A tendência é que, quando a produção de um veículo é encerrada, seu seguro aumente, principalmente, porque há redução no volume de peças disponível, o que pode elevar consideravelmente o custo de um conserto. “Com o passar do anos já é uma tendência natural que o preço dos seguros vá ficando mais caro. Porém, quando há a parada de produção de peças o valor se eleva ainda mais já que suas peças começam a valer muito no mercado ilegal por não serem mais fabricadas”, explica Paulo Marchetti, CEO Brasil da Compara.
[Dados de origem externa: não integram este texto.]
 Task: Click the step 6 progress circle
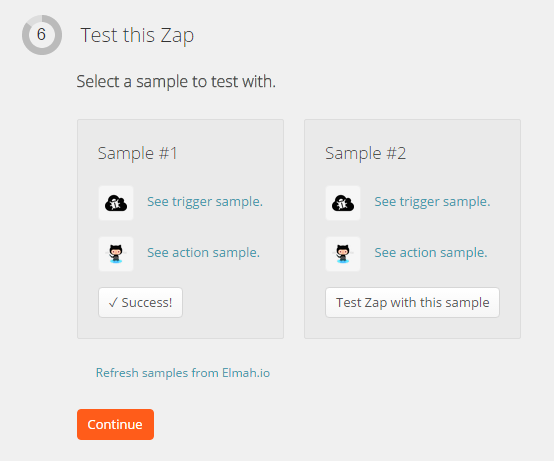[x=42, y=35]
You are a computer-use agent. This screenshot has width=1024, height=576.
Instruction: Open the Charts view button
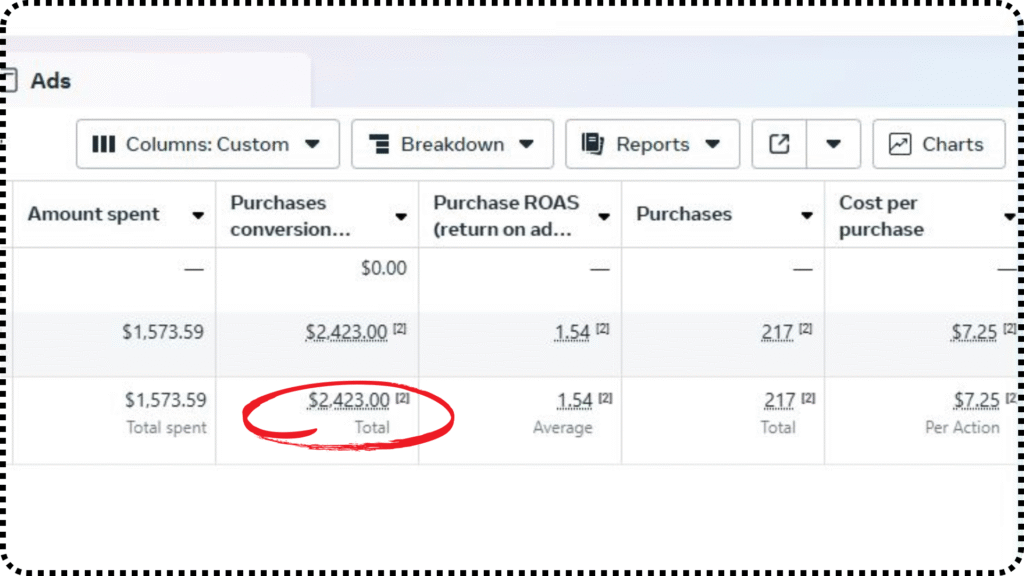[937, 145]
Além disso, pesa o fato de que muitas pessoas não querem ter um carro fora de linha, elevando a oferta desses modelos para venda. Muita oferta e pouca procura. Isso somado ao custo de manutenção e falta de peças faz com que o valor do veículo também sofra uma desvalorização acelerada. Vale lembrar ainda que algumas seguradoras podem recusar a apólice desses modelos, como acontece, por exemplo, com veículos antigos.
“Muitas pessoas optam por carros mais antigos por terem preços mais baixos e esquecem que também serão mais visados, o que afeta o valor do seguro. Se o ciente optar pelo modelo fora de linha, a dica é comparar entre várias seguradoras, pois a diferença de preços pode ser bem grande”, orienta Marchetti.